This project is an end-to-end Sentiment Analysis application that analyzes Reddit comments and classifies them as Positive, Negative, or Neutral. Built using Natural Language Processing (NLP) and Machine Learning, the model is deployed as an interactive web app using Streamlit and hosted on Hugging Face Spaces.
🔗 Click here to try the live app
Online platforms like Reddit are filled with user opinions that range across various emotions. Manually moderating or analyzing such data is tedious and inefficient. This project automates the process by classifying comments into three sentiment categories:
- Positive
- Negative
- Neutral
- Scraped Reddit comments using APIs and web scraping.

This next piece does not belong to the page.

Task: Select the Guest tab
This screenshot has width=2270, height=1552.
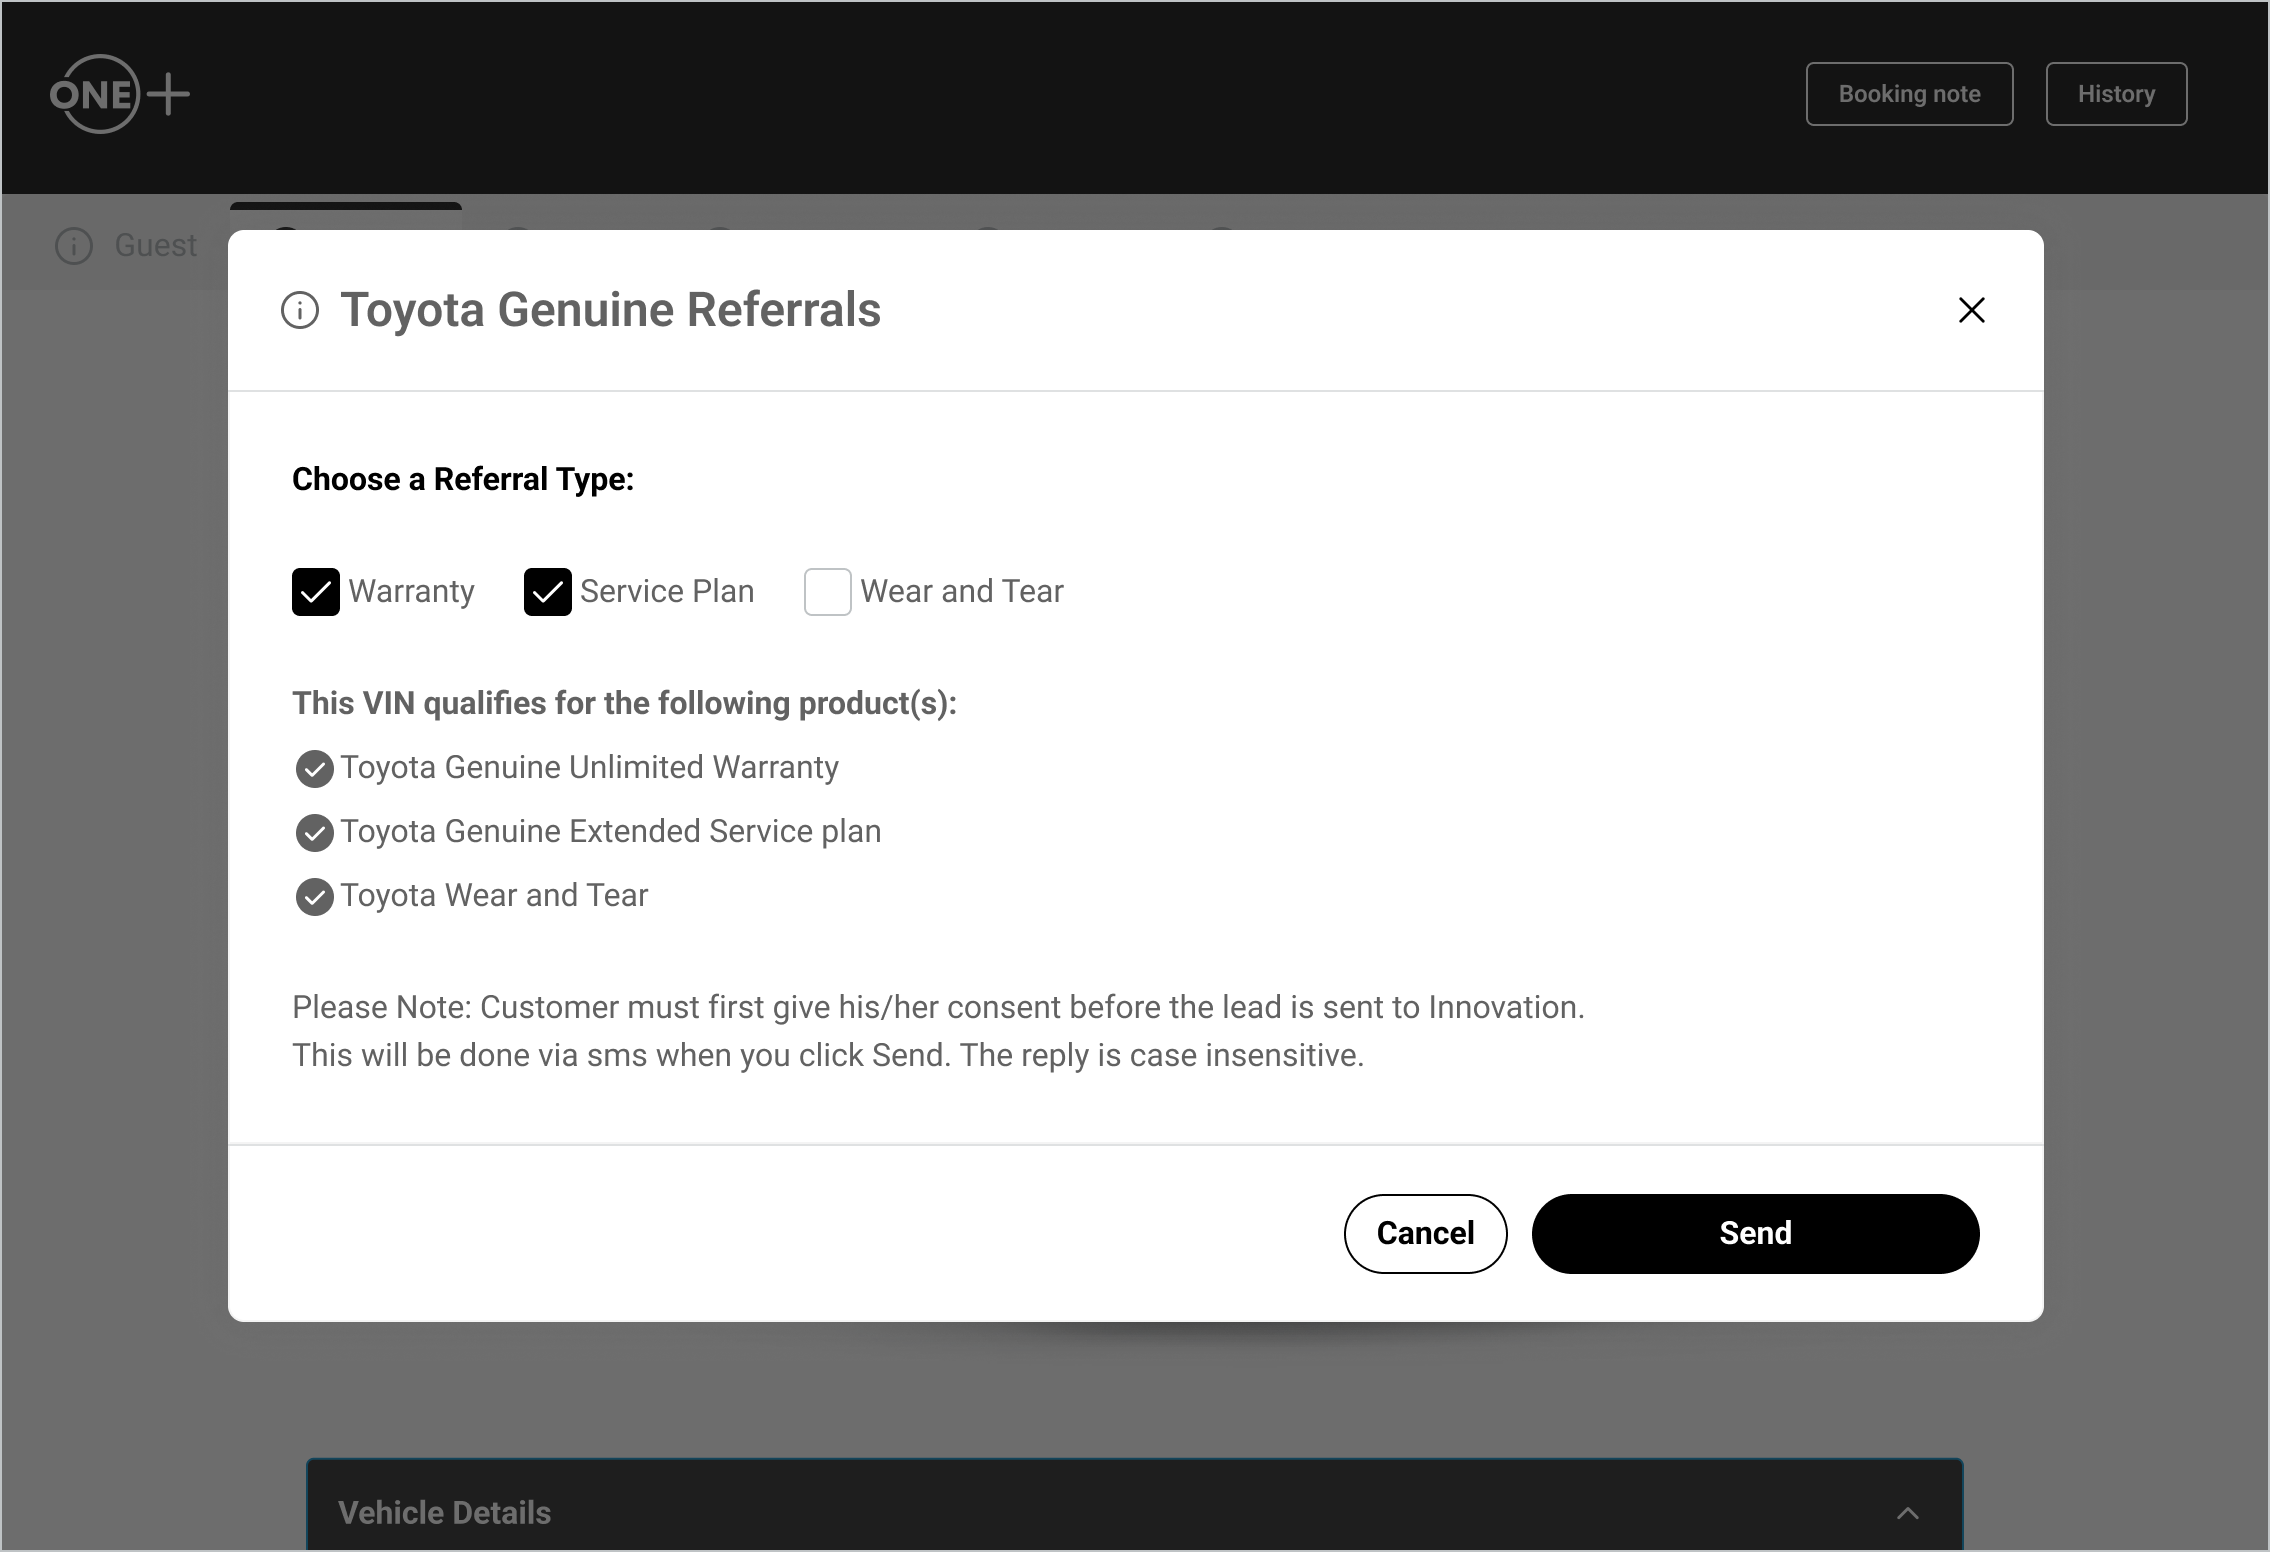Action: [x=155, y=246]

- Cleaned and preprocessed text data.
- Target variable:
sentiment(categorical)
| Category | Tools / Libraries |
|---|---|
| Programming | Python |
| NLP | re, nltk, sklearn.feature_extraction.text.TfidfVectorizer |
| Machine Learning | sklearn (LogisticRegression, DecisionTree, RandomForest, SVC), imblearn.SMOTE |
| Deployment | Streamlit, Hugging Face Spaces |
-
Applied preprocessing (removing URLs, punctuations, special characters).
-
Used TF-IDF Vectorization to convert text to numeric features.
-
Handled class imbalance with SMOTE (Synthetic Minority Oversampling Technique).
-
Experimented with various classifiers:
- Decision Tree
- Random Forest
- SVC
- Logistic Regression ✅ (Best performing model)
-
Created and saved the final model pipeline using
pickle.
| Model | Accuracy |
|---|---|
| LogisticRegression | ✅ Best |
| Decision Tree | Lower |
| Random Forest | Lower |
| SVC | Lower |
- Simple and intuitive UI.
- User inputs a Reddit comment.
- The app returns the predicted sentiment instantly.
- Real-world application of NLP
- Handling class imbalance with SMOTE
- Building and saving ML pipelines
- Model comparison and selection
- Streamlit deployment and UI integration
- Hosting on Hugging Face Spaces
# 1. Clone the repo
git clone https://github.com/yourusername/Reddit-Comment-Sentiment-Analyzer.git
# 2. Navigate to the project directory
cd Reddit-Comment-Sentiment-Analyzer
# 3. Install dependencies
pip install -r requirements.txt
# 4. Run the app
streamlit run app.py- Use deep learning models like BERT
- Include sarcasm detection
- Improve neutral class predictions
- Allow batch comment predictions